WHAT YOU NEED TO DO: Format the portion of the data that opens with the line containing "Task: Select the Java Qualifed Devs pool" and closes with the line containing "will pyautogui.click(x=1462, y=880).", both lines included, as a JSON list of strings, one string per line, omitting blank lines. Include nothing from outside that portion.

MATERIAL TO PROCESS:
____________________

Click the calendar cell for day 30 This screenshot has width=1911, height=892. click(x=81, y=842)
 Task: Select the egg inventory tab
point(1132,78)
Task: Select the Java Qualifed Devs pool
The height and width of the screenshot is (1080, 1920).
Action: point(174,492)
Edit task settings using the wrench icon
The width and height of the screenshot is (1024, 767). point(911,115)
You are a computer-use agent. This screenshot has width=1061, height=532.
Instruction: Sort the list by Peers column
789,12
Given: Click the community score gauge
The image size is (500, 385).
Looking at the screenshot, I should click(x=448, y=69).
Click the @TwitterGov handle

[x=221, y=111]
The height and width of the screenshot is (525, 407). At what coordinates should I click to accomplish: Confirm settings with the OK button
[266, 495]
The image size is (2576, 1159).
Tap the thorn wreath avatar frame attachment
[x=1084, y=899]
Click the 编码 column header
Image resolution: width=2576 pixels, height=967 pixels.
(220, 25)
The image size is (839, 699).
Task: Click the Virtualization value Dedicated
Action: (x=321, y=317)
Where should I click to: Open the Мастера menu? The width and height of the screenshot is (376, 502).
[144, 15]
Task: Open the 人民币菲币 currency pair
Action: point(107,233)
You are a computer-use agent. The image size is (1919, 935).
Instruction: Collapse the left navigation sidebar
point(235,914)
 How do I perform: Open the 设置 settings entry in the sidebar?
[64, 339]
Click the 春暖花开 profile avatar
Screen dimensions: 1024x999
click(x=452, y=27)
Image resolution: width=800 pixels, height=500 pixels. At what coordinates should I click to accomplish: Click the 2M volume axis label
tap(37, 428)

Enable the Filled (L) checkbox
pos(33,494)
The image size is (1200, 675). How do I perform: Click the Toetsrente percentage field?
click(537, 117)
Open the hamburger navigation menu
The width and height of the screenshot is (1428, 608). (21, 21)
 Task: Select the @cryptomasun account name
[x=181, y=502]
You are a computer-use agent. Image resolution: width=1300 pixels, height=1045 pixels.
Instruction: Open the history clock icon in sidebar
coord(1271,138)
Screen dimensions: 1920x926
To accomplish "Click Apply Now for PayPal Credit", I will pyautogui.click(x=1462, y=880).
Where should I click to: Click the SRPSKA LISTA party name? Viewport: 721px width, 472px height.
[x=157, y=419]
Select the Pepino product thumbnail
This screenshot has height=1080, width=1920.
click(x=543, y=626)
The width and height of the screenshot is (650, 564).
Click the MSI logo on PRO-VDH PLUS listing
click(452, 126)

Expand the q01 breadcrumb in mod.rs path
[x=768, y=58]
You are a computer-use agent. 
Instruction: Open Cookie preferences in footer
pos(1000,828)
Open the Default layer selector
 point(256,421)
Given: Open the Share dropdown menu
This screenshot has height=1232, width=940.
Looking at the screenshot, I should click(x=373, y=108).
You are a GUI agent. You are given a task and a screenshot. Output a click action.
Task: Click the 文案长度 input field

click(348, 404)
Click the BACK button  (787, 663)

____________________

RESPONSE:
[
  "Task: Select the Java Qualifed Devs pool",
  "The height and width of the screenshot is (1080, 1920).",
  "Action: point(174,492)",
  "Edit task settings using the wrench icon",
  "The width and height of the screenshot is (1024, 767). point(911,115)",
  "You are a computer-use agent. This screenshot has width=1061, height=532.",
  "Instruction: Sort the list by Peers column",
  "789,12",
  "Given: Click the community score gauge",
  "The image size is (500, 385).",
  "Looking at the screenshot, I should click(x=448, y=69).",
  "Click the @TwitterGov handle",
  "[x=221, y=111]",
  "The height and width of the screenshot is (525, 407). At what coordinates should I click to accomplish: Confirm settings with the OK button",
  "[266, 495]",
  "The image size is (2576, 1159).",
  "Tap the thorn wreath avatar frame attachment",
  "[x=1084, y=899]",
  "Click the 编码 column header",
  "Image resolution: width=2576 pixels, height=967 pixels.",
  "(220, 25)",
  "The image size is (839, 699).",
  "Task: Click the Virtualization value Dedicated",
  "Action: (x=321, y=317)",
  "Where should I click to: Open the Мастера menu? The width and height of the screenshot is (376, 502).",
  "[144, 15]",
  "Task: Open the 人民币菲币 currency pair",
  "Action: point(107,233)",
  "You are a computer-use agent. The image size is (1919, 935).",
  "Instruction: Collapse the left navigation sidebar",
  "point(235,914)",
  " How do I perform: Open the 设置 settings entry in the sidebar?",
  "[64, 339]",
  "Click the 春暖花开 profile avatar",
  "Screen dimensions: 1024x999",
  "click(x=452, y=27)",
  "Image resolution: width=800 pixels, height=500 pixels. At what coordinates should I click to accomplish: Click the 2M volume axis label",
  "tap(37, 428)",
  "Enable the Filled (L) checkbox",
  "pos(33,494)",
  "The image size is (1200, 675). How do I perform: Click the Toetsrente percentage field?",
  "click(537, 117)",
  "Open the hamburger navigation menu",
  "The width and height of the screenshot is (1428, 608). (21, 21)",
  " Task: Select the @cryptomasun account name",
  "[x=181, y=502]",
  "You are a computer-use agent. Image resolution: width=1300 pixels, height=1045 pixels.",
  "Instruction: Open the history clock icon in sidebar",
  "coord(1271,138)",
  "Screen dimensions: 1920x926",
  "To accomplish \"Click Apply Now for PayPal Credit\", I will pyautogui.click(x=1462, y=880)."
]